> **Task prompt**:
Below is a listing; copy all of it exactly.
::::
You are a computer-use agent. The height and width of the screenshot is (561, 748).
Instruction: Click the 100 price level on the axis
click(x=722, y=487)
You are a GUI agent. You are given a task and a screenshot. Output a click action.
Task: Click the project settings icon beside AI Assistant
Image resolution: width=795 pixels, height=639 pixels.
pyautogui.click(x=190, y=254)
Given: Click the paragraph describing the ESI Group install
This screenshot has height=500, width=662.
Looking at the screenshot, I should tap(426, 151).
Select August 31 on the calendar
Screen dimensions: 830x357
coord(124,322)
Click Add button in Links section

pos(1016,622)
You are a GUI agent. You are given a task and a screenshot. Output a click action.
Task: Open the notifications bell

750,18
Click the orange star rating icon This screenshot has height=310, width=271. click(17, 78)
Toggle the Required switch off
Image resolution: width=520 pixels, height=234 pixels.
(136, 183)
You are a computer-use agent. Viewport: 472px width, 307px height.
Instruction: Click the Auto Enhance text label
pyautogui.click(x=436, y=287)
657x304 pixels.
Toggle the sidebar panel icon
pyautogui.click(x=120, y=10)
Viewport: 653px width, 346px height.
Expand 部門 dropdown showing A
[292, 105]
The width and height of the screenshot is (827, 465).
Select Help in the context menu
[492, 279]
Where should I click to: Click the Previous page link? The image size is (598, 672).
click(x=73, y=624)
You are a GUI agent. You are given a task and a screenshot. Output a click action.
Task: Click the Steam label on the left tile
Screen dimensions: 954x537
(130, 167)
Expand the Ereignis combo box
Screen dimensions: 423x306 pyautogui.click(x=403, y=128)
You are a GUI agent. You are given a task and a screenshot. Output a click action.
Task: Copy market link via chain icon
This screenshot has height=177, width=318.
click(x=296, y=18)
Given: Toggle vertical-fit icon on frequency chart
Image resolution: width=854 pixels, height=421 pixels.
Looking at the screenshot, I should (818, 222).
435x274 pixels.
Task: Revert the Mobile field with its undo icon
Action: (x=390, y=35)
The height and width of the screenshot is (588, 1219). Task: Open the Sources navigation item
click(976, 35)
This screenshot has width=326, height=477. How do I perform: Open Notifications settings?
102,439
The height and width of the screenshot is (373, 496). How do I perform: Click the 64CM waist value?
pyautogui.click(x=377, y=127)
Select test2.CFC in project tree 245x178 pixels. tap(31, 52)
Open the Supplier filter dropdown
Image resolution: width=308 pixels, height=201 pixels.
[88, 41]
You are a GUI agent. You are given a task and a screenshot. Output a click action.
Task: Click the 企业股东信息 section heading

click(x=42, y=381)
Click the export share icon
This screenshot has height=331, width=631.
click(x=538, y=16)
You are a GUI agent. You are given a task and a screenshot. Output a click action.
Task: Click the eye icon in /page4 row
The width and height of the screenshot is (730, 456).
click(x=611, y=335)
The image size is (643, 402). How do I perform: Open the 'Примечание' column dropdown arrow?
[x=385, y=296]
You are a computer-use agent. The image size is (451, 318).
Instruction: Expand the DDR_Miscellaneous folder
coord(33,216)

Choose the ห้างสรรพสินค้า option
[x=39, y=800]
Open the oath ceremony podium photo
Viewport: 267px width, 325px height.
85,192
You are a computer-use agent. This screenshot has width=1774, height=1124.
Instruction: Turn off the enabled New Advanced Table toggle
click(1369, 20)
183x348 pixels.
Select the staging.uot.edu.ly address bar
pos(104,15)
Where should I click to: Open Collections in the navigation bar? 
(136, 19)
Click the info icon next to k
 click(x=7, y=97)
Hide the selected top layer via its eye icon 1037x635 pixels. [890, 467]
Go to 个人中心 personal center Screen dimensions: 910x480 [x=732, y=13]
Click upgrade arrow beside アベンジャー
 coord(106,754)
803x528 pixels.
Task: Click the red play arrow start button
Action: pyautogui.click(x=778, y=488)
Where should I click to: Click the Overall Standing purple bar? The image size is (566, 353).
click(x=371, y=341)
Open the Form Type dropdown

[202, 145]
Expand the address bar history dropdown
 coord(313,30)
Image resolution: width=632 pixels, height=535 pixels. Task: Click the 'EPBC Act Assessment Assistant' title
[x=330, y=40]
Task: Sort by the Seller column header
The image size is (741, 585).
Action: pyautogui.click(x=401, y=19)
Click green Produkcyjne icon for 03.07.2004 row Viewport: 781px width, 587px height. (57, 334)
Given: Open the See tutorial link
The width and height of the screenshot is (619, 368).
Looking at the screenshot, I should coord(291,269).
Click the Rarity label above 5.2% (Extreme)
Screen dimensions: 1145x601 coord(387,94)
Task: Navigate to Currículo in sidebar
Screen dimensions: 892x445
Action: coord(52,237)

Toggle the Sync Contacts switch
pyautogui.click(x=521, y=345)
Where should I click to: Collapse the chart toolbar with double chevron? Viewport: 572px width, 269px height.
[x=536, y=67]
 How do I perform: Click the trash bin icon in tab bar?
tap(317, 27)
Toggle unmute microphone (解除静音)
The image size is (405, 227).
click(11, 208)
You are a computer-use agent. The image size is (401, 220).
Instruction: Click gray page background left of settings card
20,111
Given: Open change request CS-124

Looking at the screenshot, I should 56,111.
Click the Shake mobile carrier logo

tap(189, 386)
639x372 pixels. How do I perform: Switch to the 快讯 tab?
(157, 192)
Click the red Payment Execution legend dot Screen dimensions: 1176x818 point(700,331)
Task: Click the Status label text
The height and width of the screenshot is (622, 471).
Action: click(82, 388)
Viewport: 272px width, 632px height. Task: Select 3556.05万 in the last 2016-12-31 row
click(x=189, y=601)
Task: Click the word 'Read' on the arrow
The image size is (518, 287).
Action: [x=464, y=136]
::::
> **Solution for this task**:
You are a computer-use agent. The height and width of the screenshot is (561, 748).
Instruction: Click the 100 price level on the axis
click(x=722, y=487)
You are a GUI agent. You are given a task and a screenshot. Output a click action.
Task: Click the project settings icon beside AI Assistant
Image resolution: width=795 pixels, height=639 pixels.
pyautogui.click(x=190, y=254)
Given: Click the paragraph describing the ESI Group install
This screenshot has height=500, width=662.
Looking at the screenshot, I should tap(426, 151).
Select August 31 on the calendar
Screen dimensions: 830x357
coord(124,322)
Click Add button in Links section

pos(1016,622)
You are a GUI agent. You are given a task and a screenshot. Output a click action.
Task: Open the notifications bell

750,18
Click the orange star rating icon This screenshot has height=310, width=271. click(17, 78)
Toggle the Required switch off
Image resolution: width=520 pixels, height=234 pixels.
(136, 183)
You are a computer-use agent. Viewport: 472px width, 307px height.
Instruction: Click the Auto Enhance text label
pyautogui.click(x=436, y=287)
657x304 pixels.
Toggle the sidebar panel icon
pyautogui.click(x=120, y=10)
Viewport: 653px width, 346px height.
Expand 部門 dropdown showing A
[292, 105]
The width and height of the screenshot is (827, 465).
Select Help in the context menu
[492, 279]
Where should I click to: Click the Previous page link? The image size is (598, 672).
click(x=73, y=624)
You are a GUI agent. You are given a task and a screenshot. Output a click action.
Task: Click the Steam label on the left tile
Screen dimensions: 954x537
(130, 167)
Expand the Ereignis combo box
Screen dimensions: 423x306 pyautogui.click(x=403, y=128)
You are a GUI agent. You are given a task and a screenshot. Output a click action.
Task: Copy market link via chain icon
This screenshot has height=177, width=318.
click(x=296, y=18)
Given: Toggle vertical-fit icon on frequency chart
Image resolution: width=854 pixels, height=421 pixels.
Looking at the screenshot, I should (818, 222).
435x274 pixels.
Task: Revert the Mobile field with its undo icon
Action: (x=390, y=35)
The height and width of the screenshot is (588, 1219). Task: Open the Sources navigation item
click(976, 35)
This screenshot has width=326, height=477. How do I perform: Open Notifications settings?
102,439
The height and width of the screenshot is (373, 496). How do I perform: Click the 64CM waist value?
pyautogui.click(x=377, y=127)
Select test2.CFC in project tree 245x178 pixels. tap(31, 52)
Open the Supplier filter dropdown
Image resolution: width=308 pixels, height=201 pixels.
[88, 41]
You are a GUI agent. You are given a task and a screenshot. Output a click action.
Task: Click the 企业股东信息 section heading

click(x=42, y=381)
Click the export share icon
This screenshot has height=331, width=631.
click(x=538, y=16)
You are a GUI agent. You are given a task and a screenshot. Output a click action.
Task: Click the eye icon in /page4 row
The width and height of the screenshot is (730, 456).
click(x=611, y=335)
The image size is (643, 402). How do I perform: Open the 'Примечание' column dropdown arrow?
[x=385, y=296]
You are a computer-use agent. The image size is (451, 318).
Instruction: Expand the DDR_Miscellaneous folder
coord(33,216)

Choose the ห้างสรรพสินค้า option
[x=39, y=800]
Open the oath ceremony podium photo
Viewport: 267px width, 325px height.
85,192
You are a computer-use agent. This screenshot has width=1774, height=1124.
Instruction: Turn off the enabled New Advanced Table toggle
click(1369, 20)
183x348 pixels.
Select the staging.uot.edu.ly address bar
pos(104,15)
Where should I click to: Open Collections in the navigation bar? 
(136, 19)
Click the info icon next to k
 click(x=7, y=97)
Hide the selected top layer via its eye icon 1037x635 pixels. [890, 467]
Go to 个人中心 personal center Screen dimensions: 910x480 [x=732, y=13]
Click upgrade arrow beside アベンジャー
 coord(106,754)
803x528 pixels.
Task: Click the red play arrow start button
Action: pyautogui.click(x=778, y=488)
Where should I click to: Click the Overall Standing purple bar? The image size is (566, 353).
click(x=371, y=341)
Open the Form Type dropdown

[202, 145]
Expand the address bar history dropdown
 coord(313,30)
Image resolution: width=632 pixels, height=535 pixels. Task: Click the 'EPBC Act Assessment Assistant' title
[x=330, y=40]
Task: Sort by the Seller column header
The image size is (741, 585).
Action: pyautogui.click(x=401, y=19)
Click green Produkcyjne icon for 03.07.2004 row Viewport: 781px width, 587px height. (57, 334)
Given: Open the See tutorial link
The width and height of the screenshot is (619, 368).
Looking at the screenshot, I should coord(291,269).
Click the Rarity label above 5.2% (Extreme)
Screen dimensions: 1145x601 coord(387,94)
Task: Navigate to Currículo in sidebar
Screen dimensions: 892x445
Action: coord(52,237)

Toggle the Sync Contacts switch
pyautogui.click(x=521, y=345)
Where should I click to: Collapse the chart toolbar with double chevron? Viewport: 572px width, 269px height.
[x=536, y=67]
 How do I perform: Click the trash bin icon in tab bar?
tap(317, 27)
Toggle unmute microphone (解除静音)
The image size is (405, 227).
click(11, 208)
You are a computer-use agent. The image size is (401, 220).
Instruction: Click gray page background left of settings card
20,111
Given: Open change request CS-124

Looking at the screenshot, I should 56,111.
Click the Shake mobile carrier logo

tap(189, 386)
639x372 pixels. How do I perform: Switch to the 快讯 tab?
(157, 192)
Click the red Payment Execution legend dot Screen dimensions: 1176x818 point(700,331)
Task: Click the Status label text
The height and width of the screenshot is (622, 471).
Action: click(82, 388)
Viewport: 272px width, 632px height. Task: Select 3556.05万 in the last 2016-12-31 row
click(x=189, y=601)
Task: Click the word 'Read' on the arrow
The image size is (518, 287).
Action: [x=464, y=136]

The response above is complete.